From: Uladzislau Rezki <urezki@gmail.com>
To: Harry Yoo <harry@kernel.org>
Cc: Uladzislau Rezki <urezki@gmail.com>,
Andrew Morton <akpm@linux-foundation.org>,
Vlastimil Babka <vbabka@kernel.org>,
Christoph Lameter <cl@gentwo.org>,
David Rientjes <rientjes@google.com>,
Roman Gushchin <roman.gushchin@linux.dev>,
Hao Li <hao.li@linux.dev>, Alexei Starovoitov <ast@kernel.org>,
"Paul E . McKenney" <paulmck@kernel.org>,
Frederic Weisbecker <frederic@kernel.org>,
Neeraj Upadhyay <neeraj.upadhyay@kernel.org>,
Joel Fernandes <joelagnelf@nvidia.com>,
Josh Triplett <josh@joshtriplett.org>,
Boqun Feng <boqun@kernel.org>, Zqiang <qiang.zhang@linux.dev>,
Steven Rostedt <rostedt@goodmis.org>,
Mathieu Desnoyers <mathieu.desnoyers@efficios.com>,
Lai Jiangshan <jiangshanlai@gmail.com>,
rcu@vger.kernel.org, linux-mm@kvack.org, bpf@vger.kernel.org
Subject: Re: [PATCH 4/8] mm/slab: introduce kfree_rcu_nolock()
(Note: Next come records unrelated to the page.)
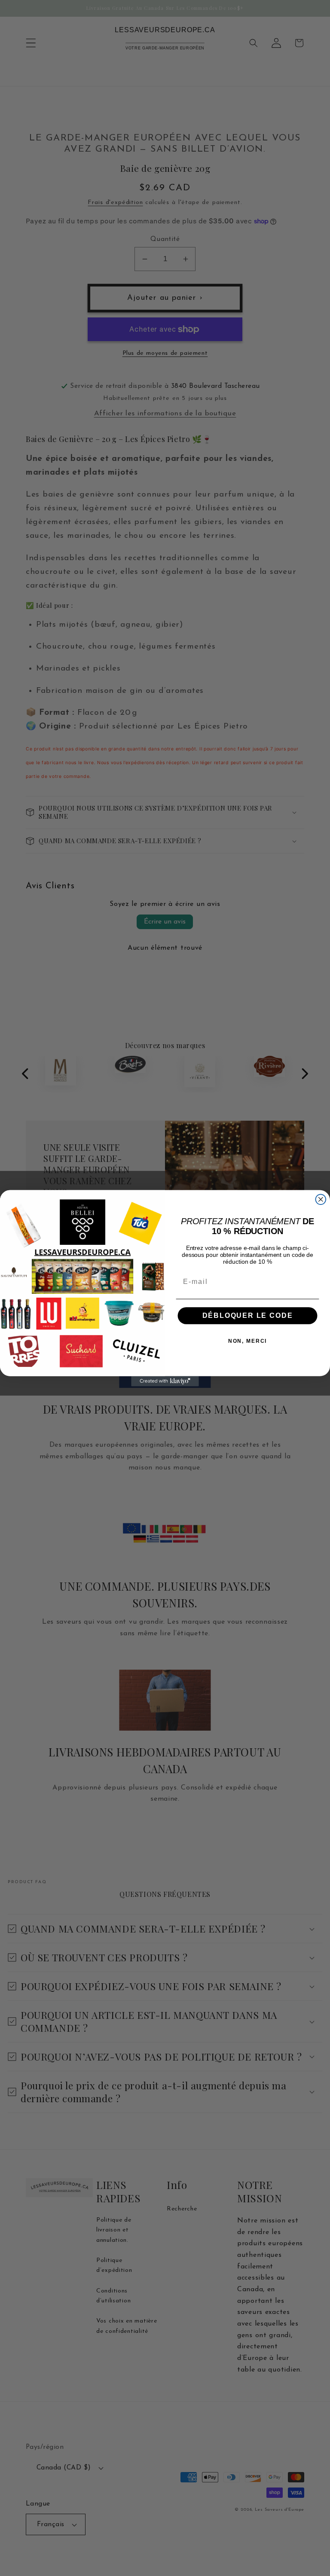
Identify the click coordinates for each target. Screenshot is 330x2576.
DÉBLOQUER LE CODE (247, 1315)
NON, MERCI (247, 1341)
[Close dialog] (321, 1199)
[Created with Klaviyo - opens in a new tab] (165, 1381)
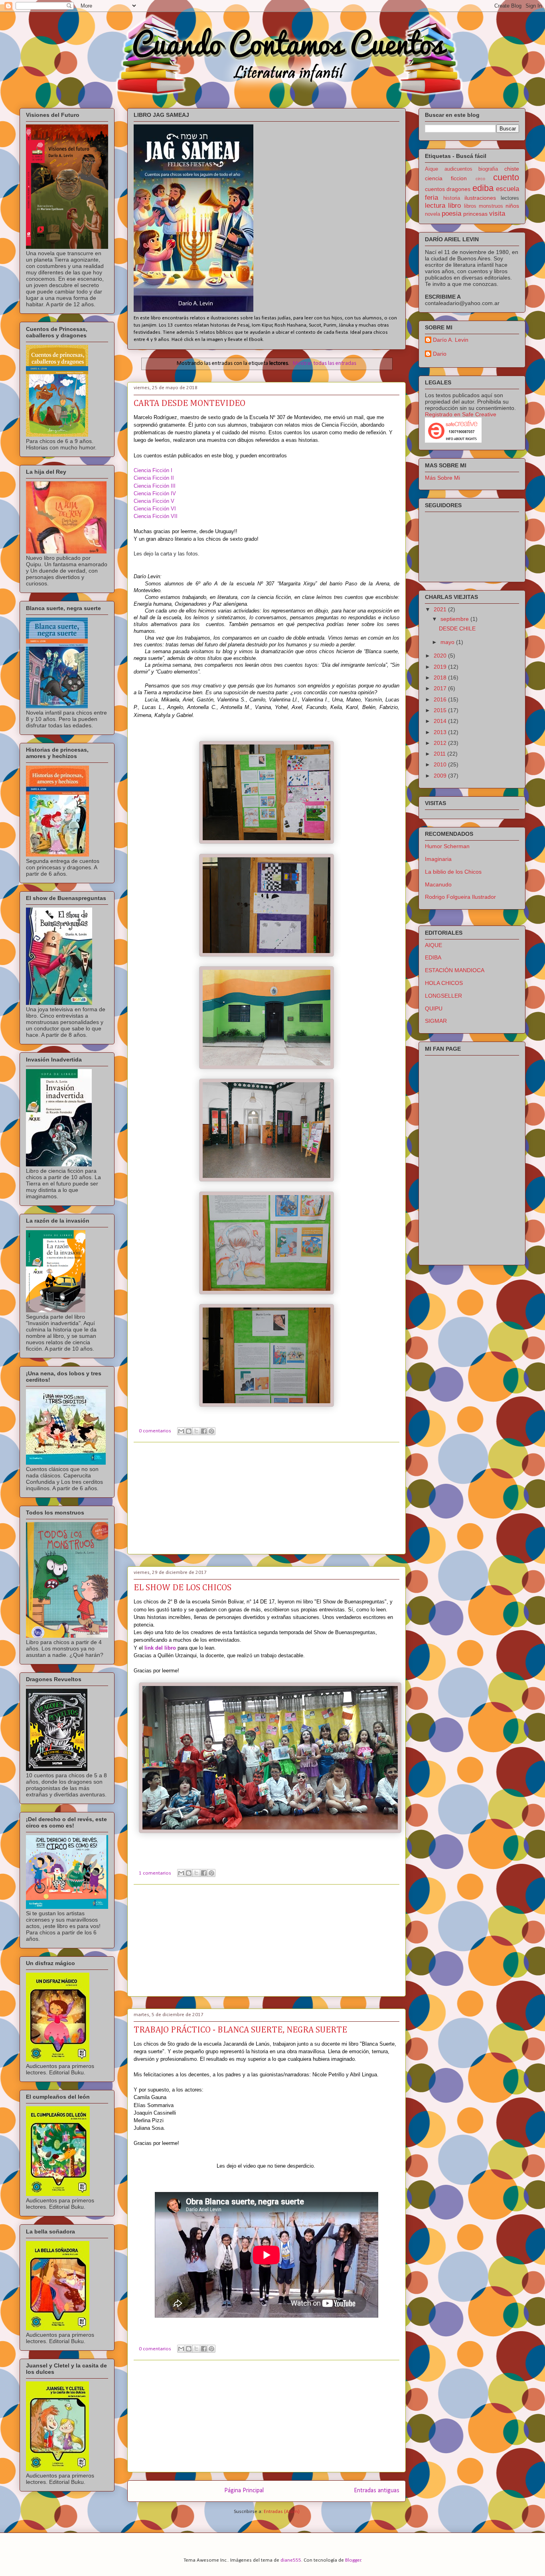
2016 (441, 699)
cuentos (435, 189)
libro (454, 205)
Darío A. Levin (450, 340)
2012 (441, 743)
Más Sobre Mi (442, 478)
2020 (441, 655)
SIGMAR (436, 1021)
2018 (441, 677)
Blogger (353, 2560)
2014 (441, 721)
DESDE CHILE (457, 628)
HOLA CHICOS (444, 983)
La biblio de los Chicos (453, 872)
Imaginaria (438, 859)
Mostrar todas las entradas (324, 363)
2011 (440, 753)
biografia (488, 169)
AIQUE (433, 945)
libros (470, 206)
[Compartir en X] (196, 1431)
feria (431, 197)
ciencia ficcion (446, 178)
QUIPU (433, 1008)
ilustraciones (480, 198)
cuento (506, 177)
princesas (475, 214)
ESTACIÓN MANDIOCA (454, 970)
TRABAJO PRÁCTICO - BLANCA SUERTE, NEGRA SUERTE (240, 2030)
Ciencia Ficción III (155, 486)
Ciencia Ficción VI (155, 509)
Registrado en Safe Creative (460, 414)
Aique (431, 169)
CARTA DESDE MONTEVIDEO (189, 403)
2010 (441, 764)
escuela (507, 189)
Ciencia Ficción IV (155, 493)
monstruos (491, 206)
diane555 (290, 2560)
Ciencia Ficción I (153, 470)
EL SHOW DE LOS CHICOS (182, 1587)
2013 (441, 732)
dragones (458, 189)
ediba (483, 188)
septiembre (455, 619)
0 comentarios (155, 1431)
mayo (448, 642)
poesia (451, 213)
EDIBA (433, 957)
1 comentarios (155, 1873)
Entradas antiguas (376, 2490)
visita (497, 213)
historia (451, 198)
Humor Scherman (447, 846)
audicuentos (458, 169)
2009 (441, 775)
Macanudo (438, 884)
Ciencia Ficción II (154, 478)
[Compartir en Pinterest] (211, 1431)
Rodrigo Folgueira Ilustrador (460, 897)
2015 (441, 710)
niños (512, 206)
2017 (441, 688)
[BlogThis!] (189, 1431)
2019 (441, 667)
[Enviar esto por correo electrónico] (181, 1431)
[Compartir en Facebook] (204, 1431)
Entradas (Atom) (282, 2511)
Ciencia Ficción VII (156, 516)
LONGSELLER (443, 996)
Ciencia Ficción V (154, 501)
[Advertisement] (266, 1498)
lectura (435, 205)
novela (432, 214)
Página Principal (244, 2490)
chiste (511, 168)
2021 (441, 609)
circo (480, 178)
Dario (439, 354)
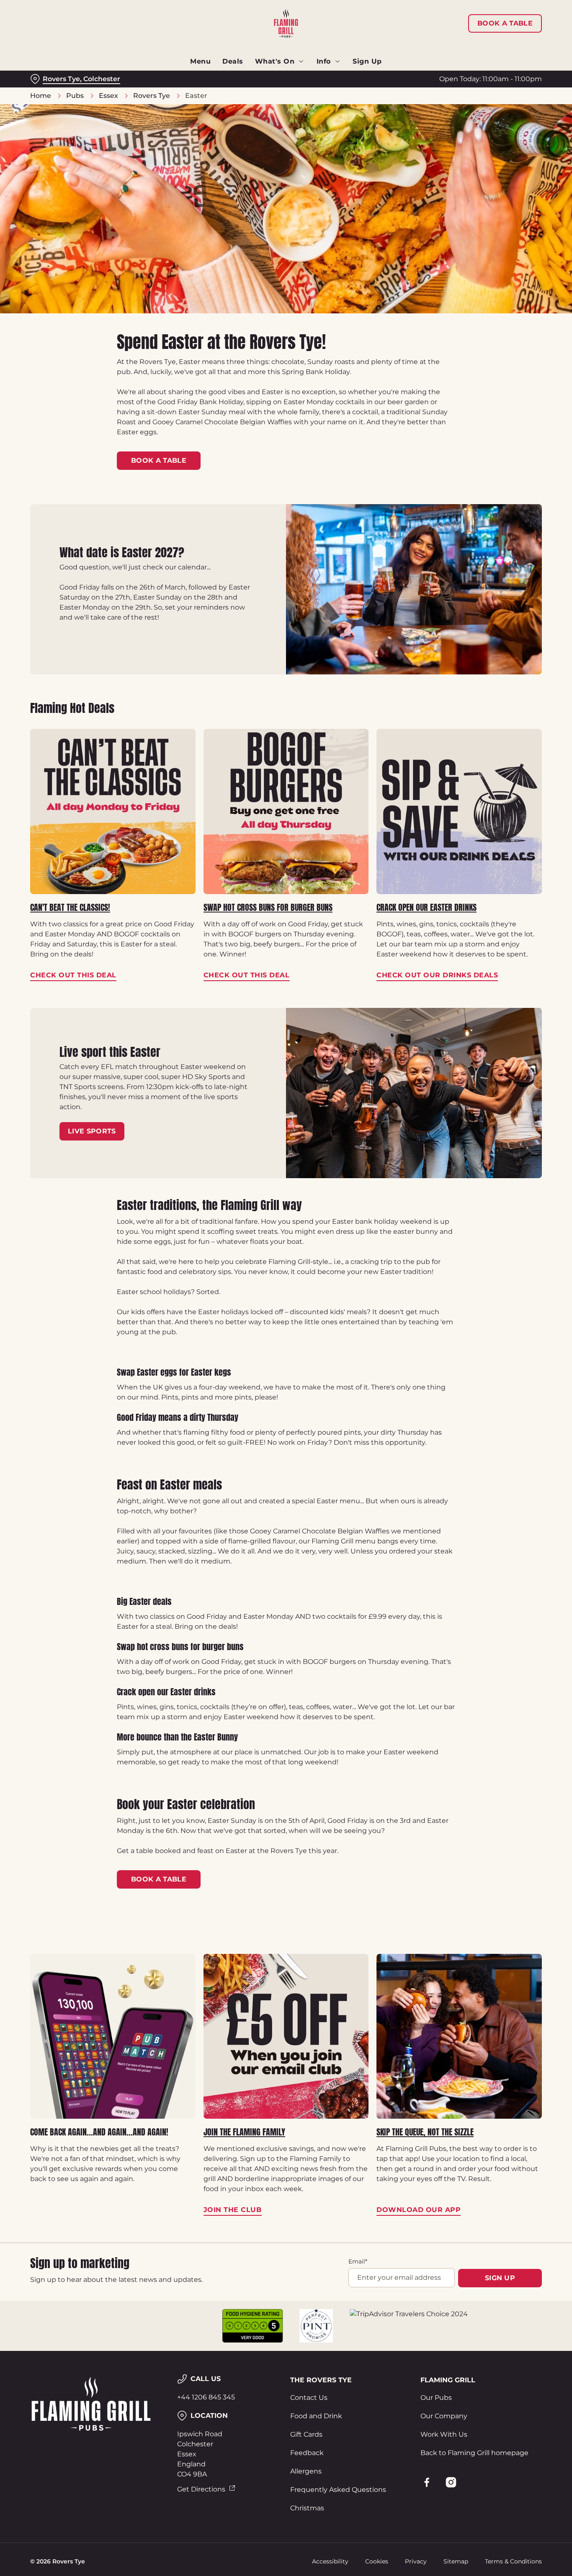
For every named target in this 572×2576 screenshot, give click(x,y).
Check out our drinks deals (459, 811)
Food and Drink (316, 2416)
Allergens (306, 2471)
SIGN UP (500, 2278)
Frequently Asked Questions (338, 2490)
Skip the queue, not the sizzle (425, 2132)
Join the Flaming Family (244, 2132)
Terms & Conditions (513, 2561)
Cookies (376, 2561)
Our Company (443, 2416)
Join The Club (286, 2036)
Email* (357, 2261)
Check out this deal (113, 811)
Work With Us (443, 2434)
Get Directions (201, 2489)
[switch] (241, 94)
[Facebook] (426, 2482)
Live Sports (92, 1131)
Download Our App (459, 2036)
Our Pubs (436, 2398)
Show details (436, 94)
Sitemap (455, 2561)
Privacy (416, 2561)
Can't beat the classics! (70, 907)
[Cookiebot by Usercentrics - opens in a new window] (54, 94)
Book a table (158, 460)
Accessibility (330, 2561)
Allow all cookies (502, 22)
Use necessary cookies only (502, 49)
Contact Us (308, 2398)
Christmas (307, 2508)
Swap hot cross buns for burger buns (268, 907)
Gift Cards (306, 2434)
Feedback (307, 2453)
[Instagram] (451, 2482)
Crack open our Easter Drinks (426, 907)
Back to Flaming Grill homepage (474, 2453)
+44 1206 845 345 (206, 2397)
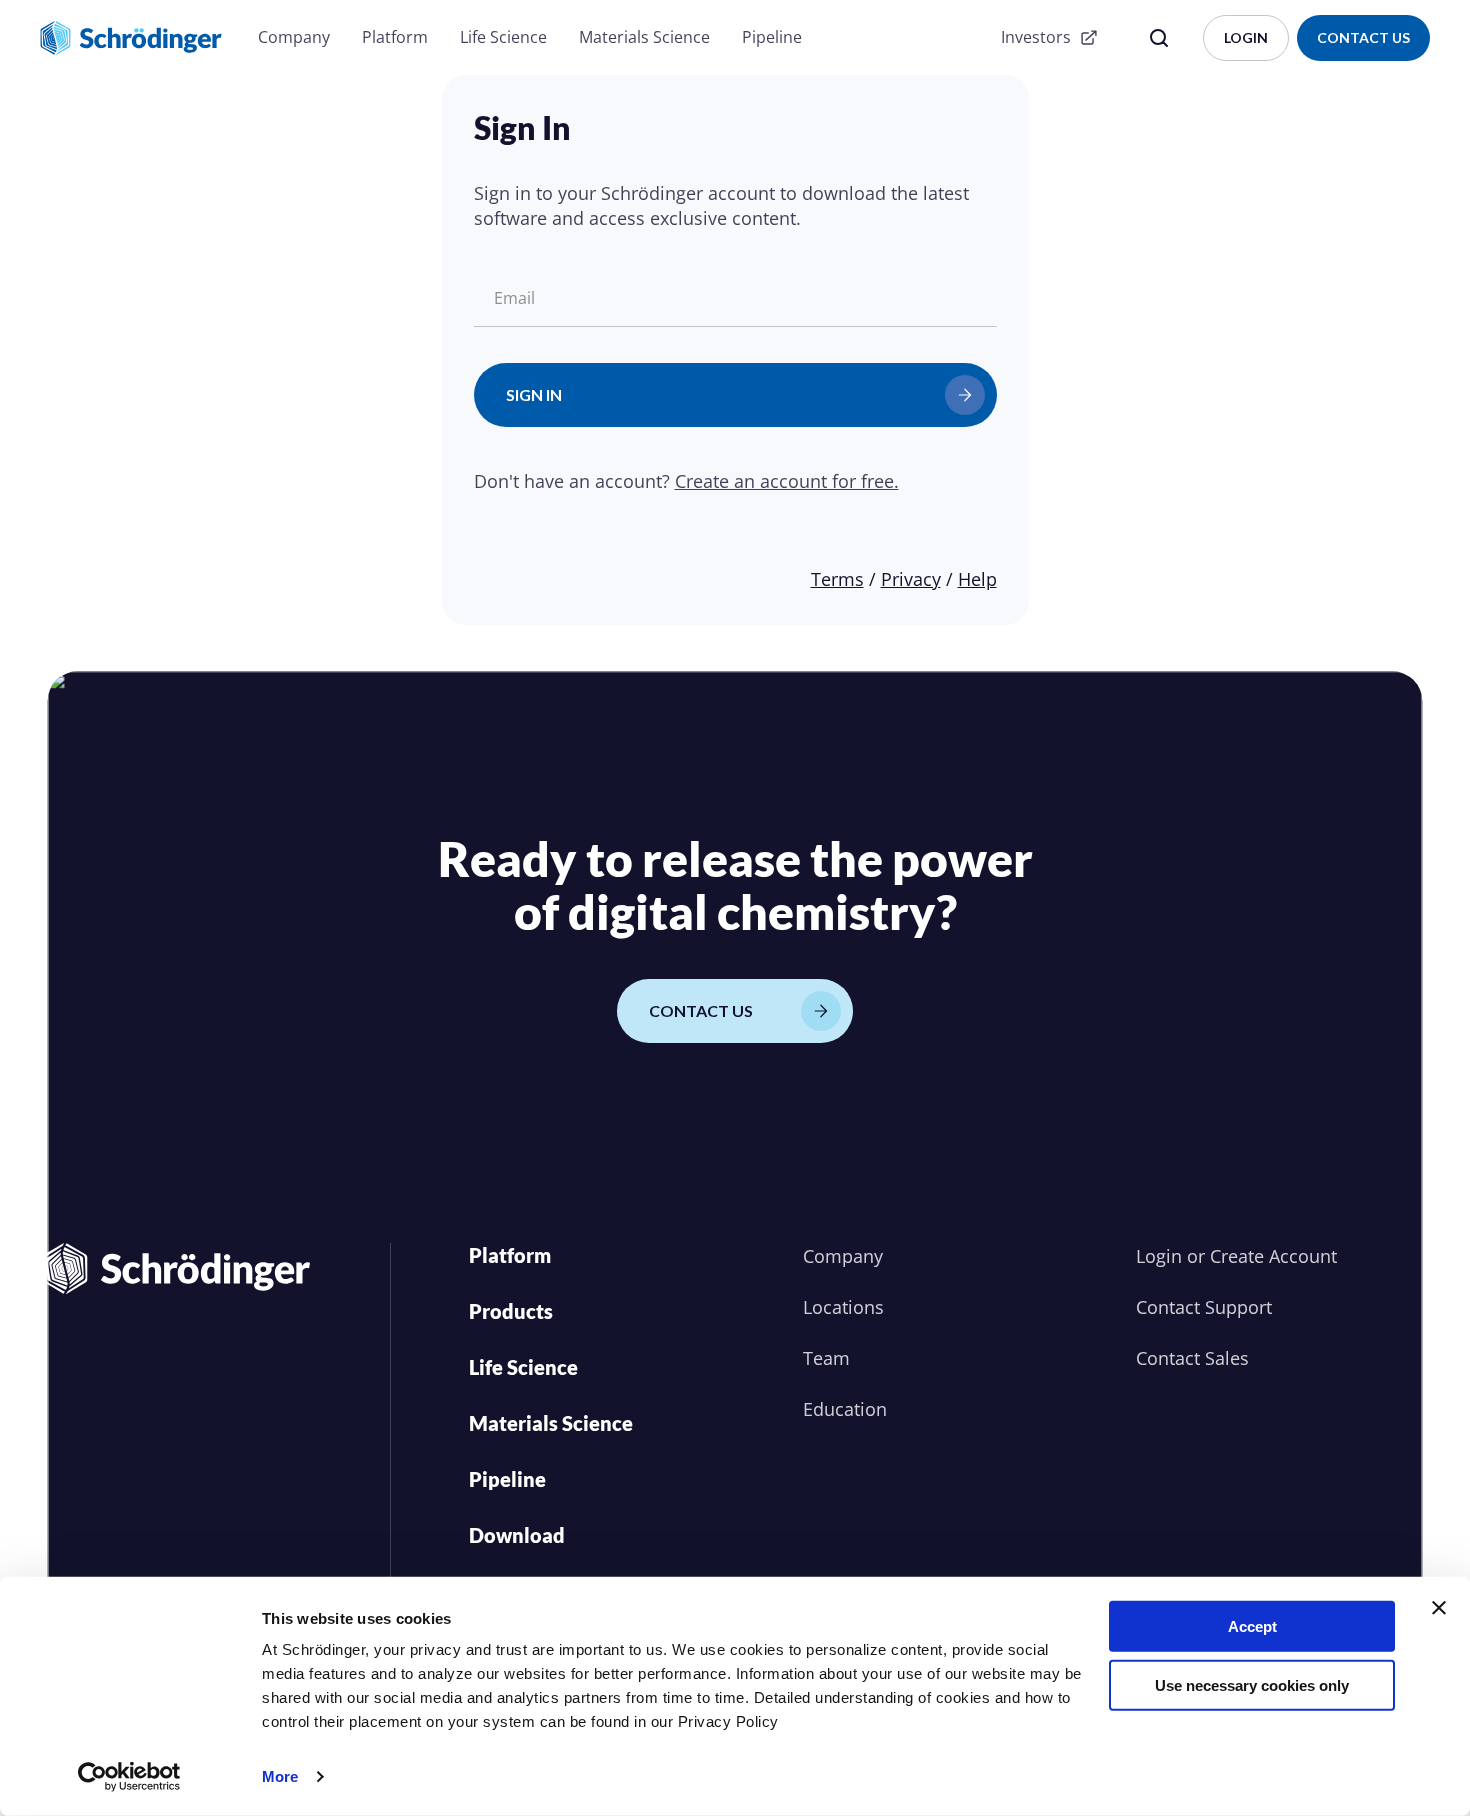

Date: Wed, 20 May 2026 12:01:44 +0200 [thread overview]
Message-ID: <ag2GiLJSA2Rguxf3@milan> (raw)
In-Reply-To: <82d2145a-9b41-4ee4-b980-e7bd5d12f035@kernel.org>
On Tue, May 19, 2026 at 04:44:30PM +0900, Harry Yoo wrote:
> [Resending as it's rejected by mailing lists due to my broken email
> setup. Apologies for the noise.]
>
> *shows up late again after LSFMM and processing some backlog*
>
> On 4/30/26 9:10 PM, Uladzislau Rezki wrote:
> > Hello, Harry!
> >
> > >
> > > Hi Ulad. Apologies for the delayed response.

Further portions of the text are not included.